What you have to do :: Give back, exactly and with nothing else, the lines running from the one that contains "You are a computer-use" to the end of the entries below; do not include pictures.
------
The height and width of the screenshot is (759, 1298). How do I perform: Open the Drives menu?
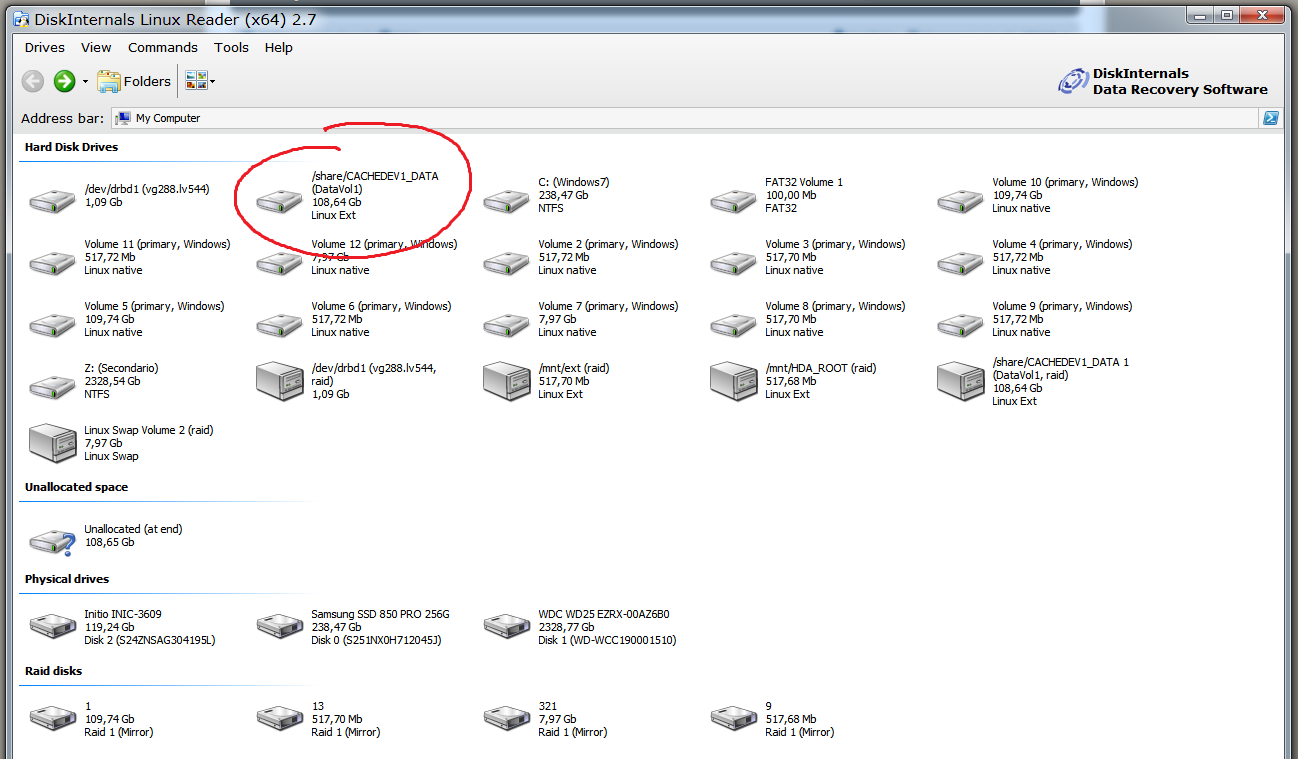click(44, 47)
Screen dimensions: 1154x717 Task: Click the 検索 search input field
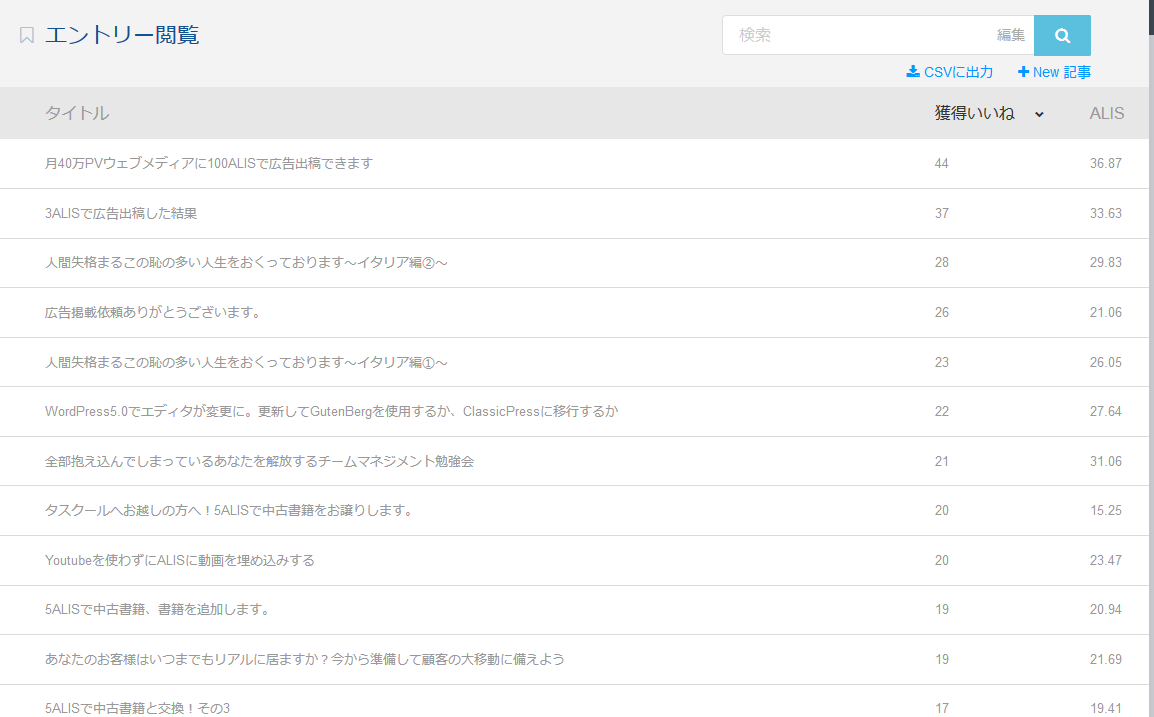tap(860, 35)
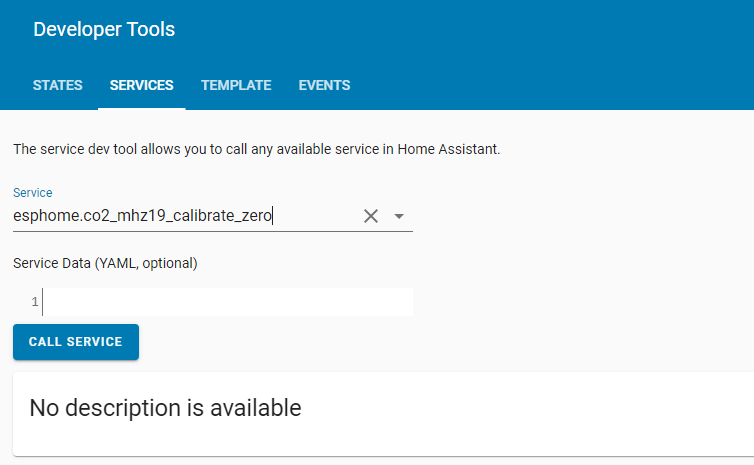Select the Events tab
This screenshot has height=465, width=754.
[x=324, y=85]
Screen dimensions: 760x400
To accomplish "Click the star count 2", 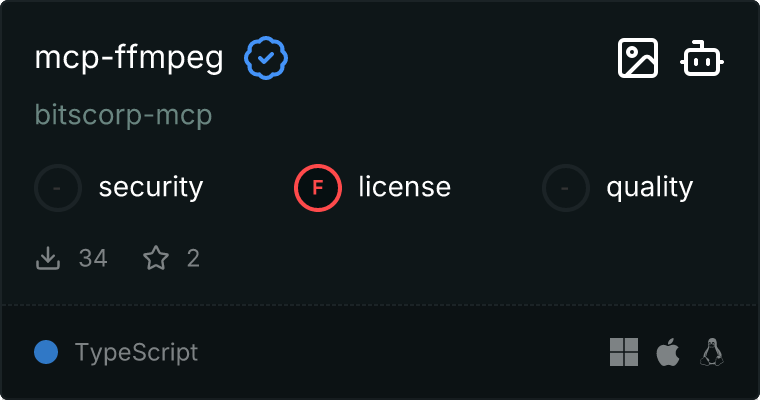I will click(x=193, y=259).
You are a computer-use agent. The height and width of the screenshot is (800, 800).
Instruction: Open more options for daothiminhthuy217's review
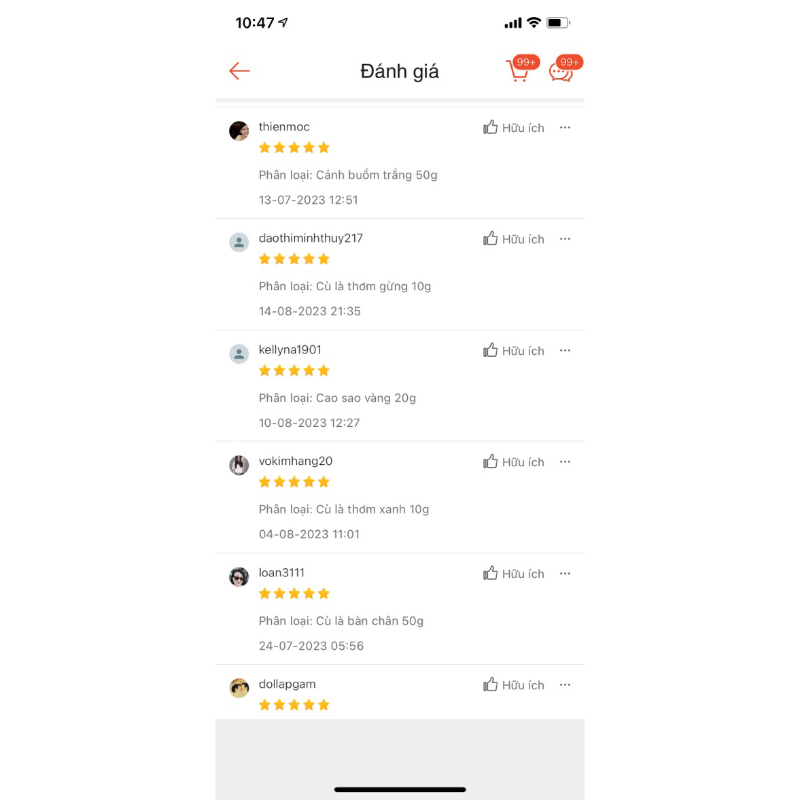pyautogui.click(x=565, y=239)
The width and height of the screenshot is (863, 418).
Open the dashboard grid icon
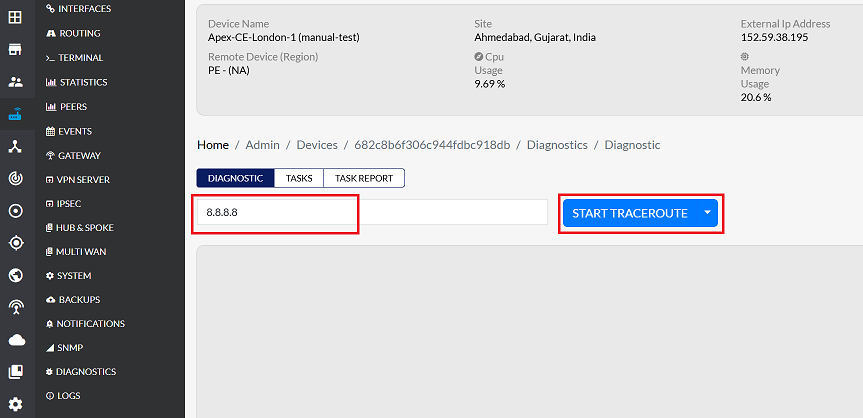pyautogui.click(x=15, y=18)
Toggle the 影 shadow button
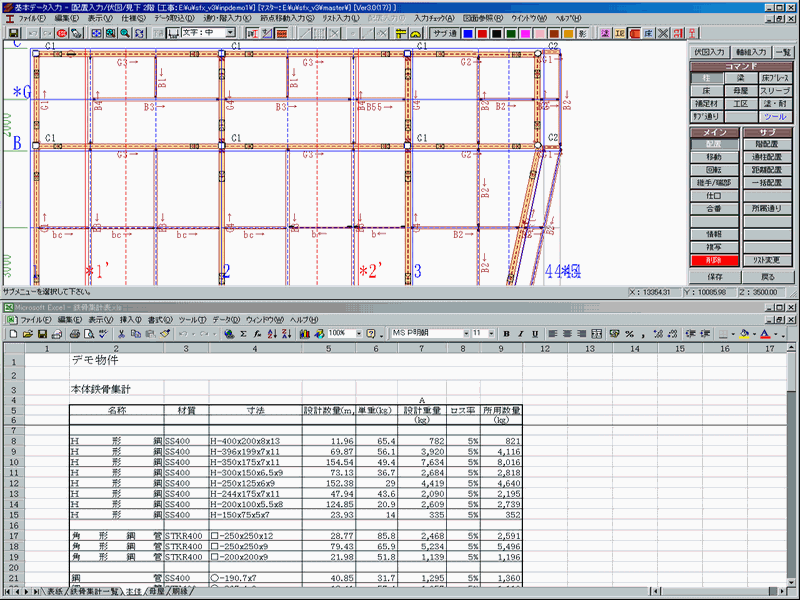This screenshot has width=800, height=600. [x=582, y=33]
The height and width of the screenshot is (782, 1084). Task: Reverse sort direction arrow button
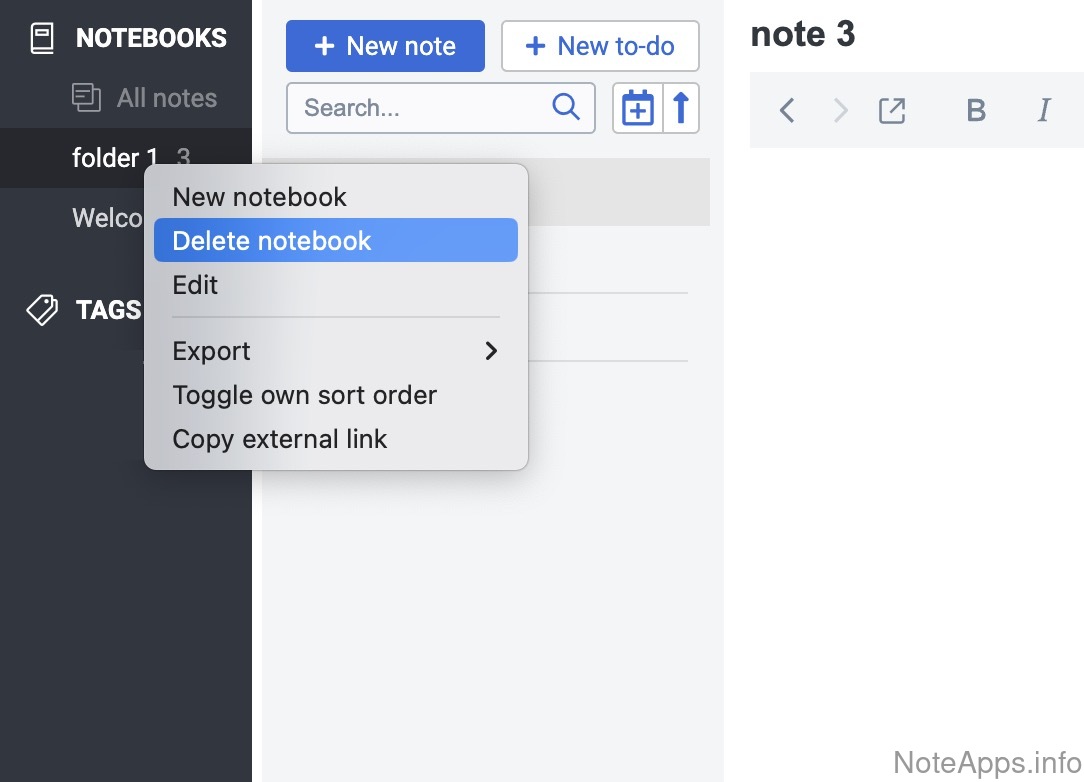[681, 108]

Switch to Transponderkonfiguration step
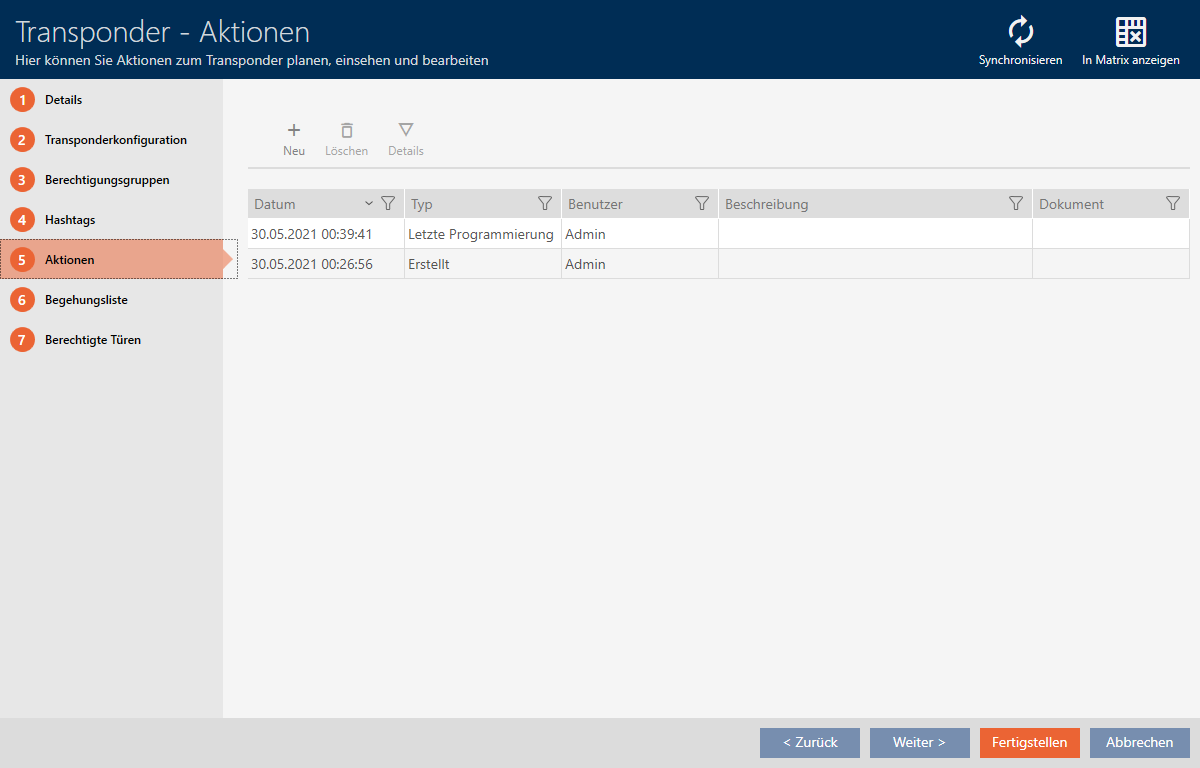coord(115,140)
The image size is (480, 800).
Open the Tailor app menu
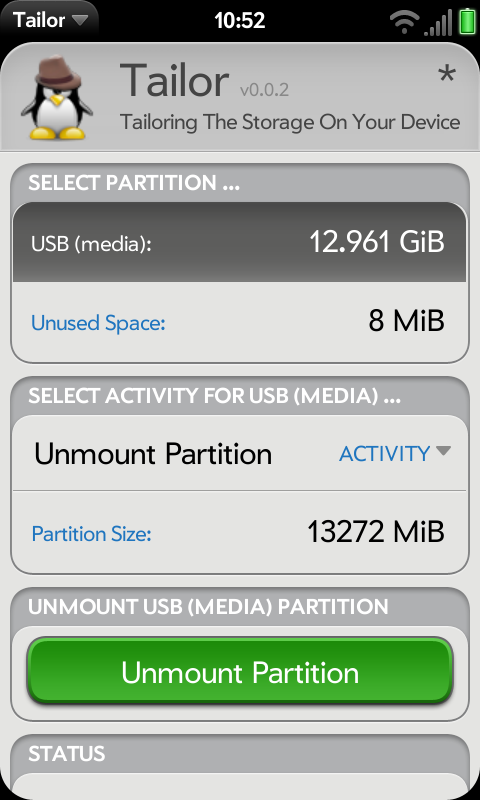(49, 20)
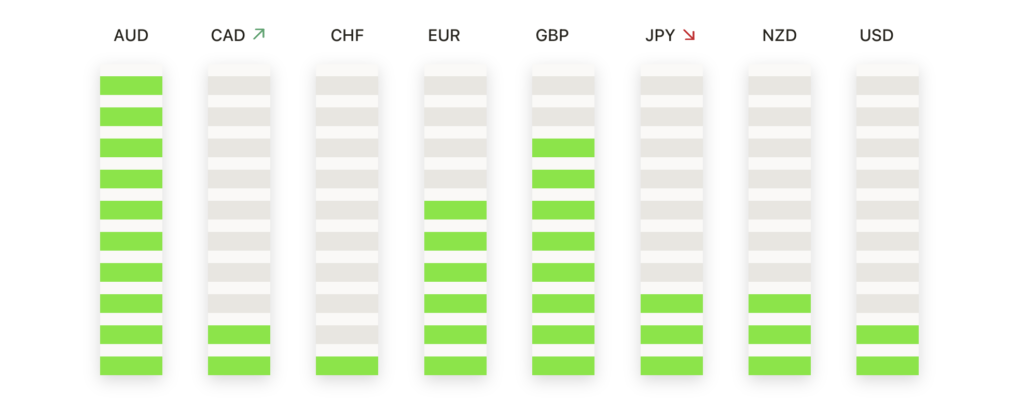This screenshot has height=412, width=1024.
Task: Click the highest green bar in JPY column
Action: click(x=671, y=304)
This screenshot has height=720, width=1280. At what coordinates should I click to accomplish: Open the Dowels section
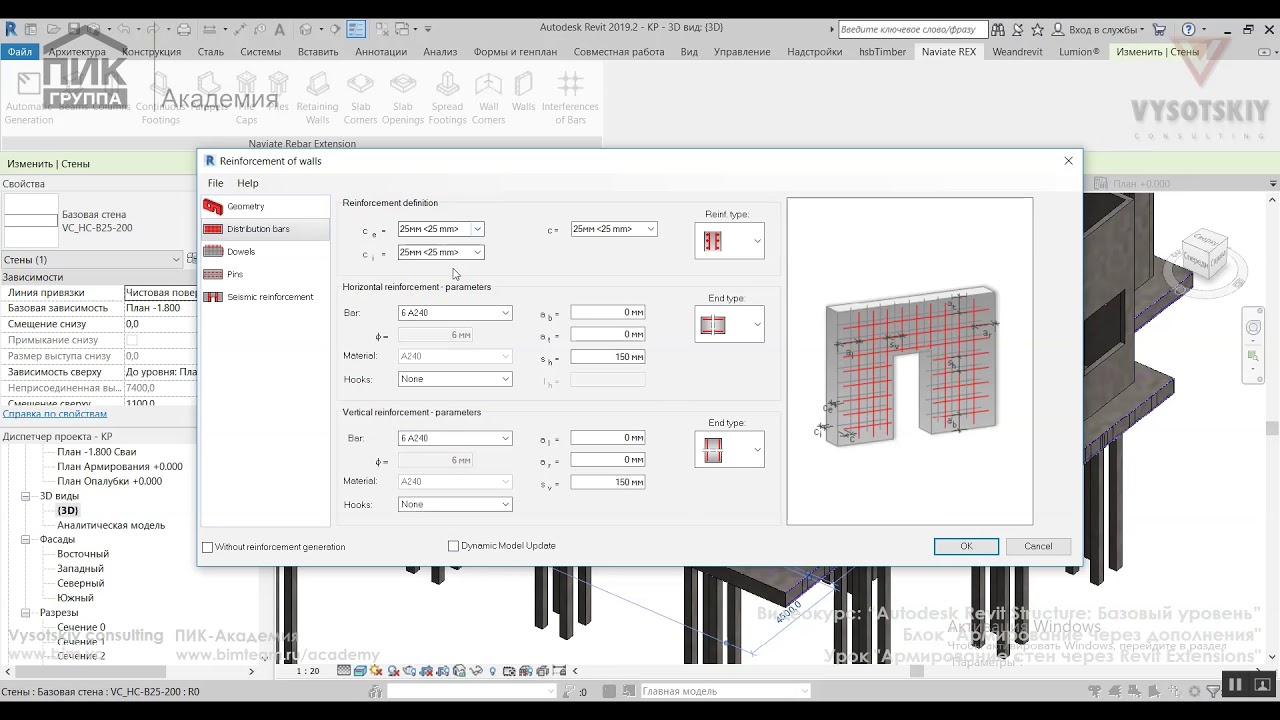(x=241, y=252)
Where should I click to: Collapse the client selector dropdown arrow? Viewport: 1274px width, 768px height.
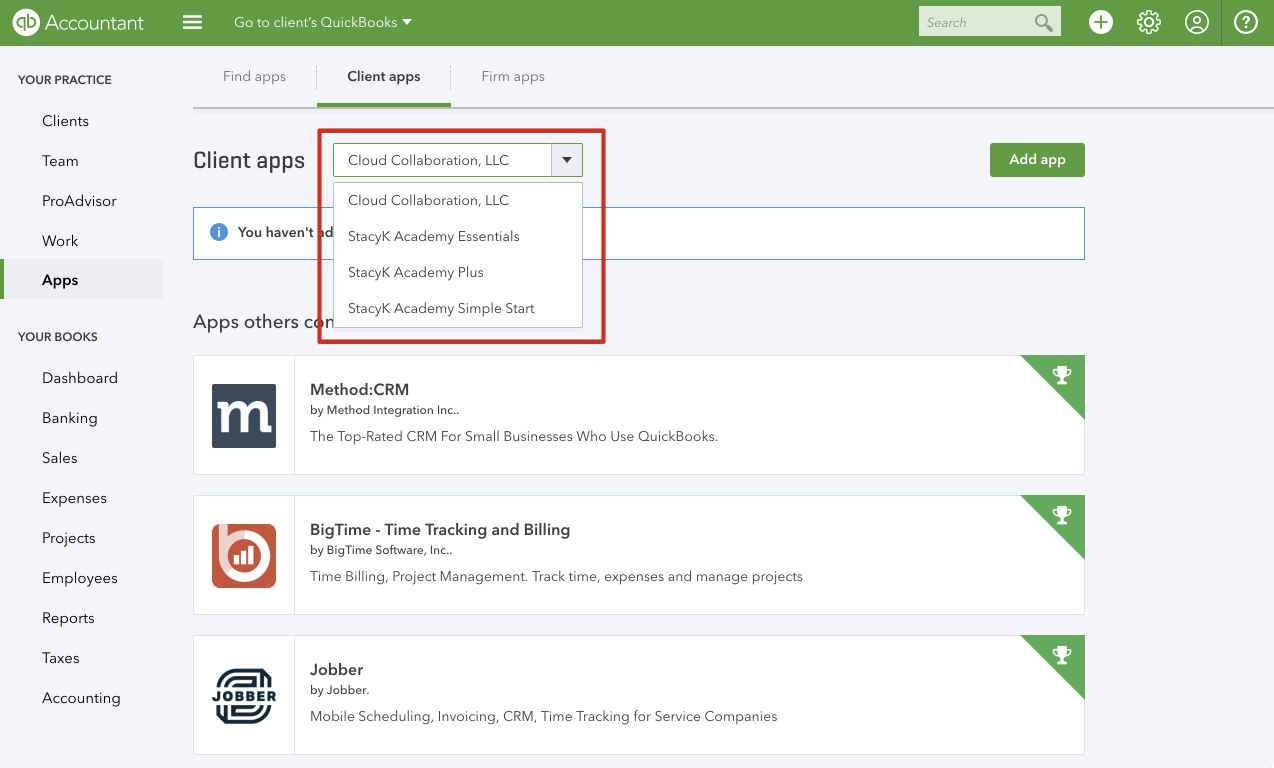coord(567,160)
------
Result for this task ::
You are a computer-use agent. The height and width of the screenshot is (800, 800).
Instruction: Open more options for daothiminhthuy217's review
pyautogui.click(x=565, y=239)
The width and height of the screenshot is (863, 418).
Open the dashboard grid icon
pyautogui.click(x=15, y=18)
Toggle the 影 shadow button
This screenshot has width=800, height=600. [x=582, y=33]
The height and width of the screenshot is (782, 1084). Task: Reverse sort direction arrow button
[681, 108]

Switch to Transponderkonfiguration step
coord(115,140)
The image size is (480, 800).
Open the Tailor app menu
(49, 20)
This screenshot has height=412, width=1024.
Task: Click the highest green bar in JPY column
Action: click(x=671, y=304)
This screenshot has height=720, width=1280. At what coordinates should I click to accomplish: Open the Dowels section
(x=241, y=252)
Where should I click to: Collapse the client selector dropdown arrow? Viewport: 1274px width, 768px height.
coord(567,160)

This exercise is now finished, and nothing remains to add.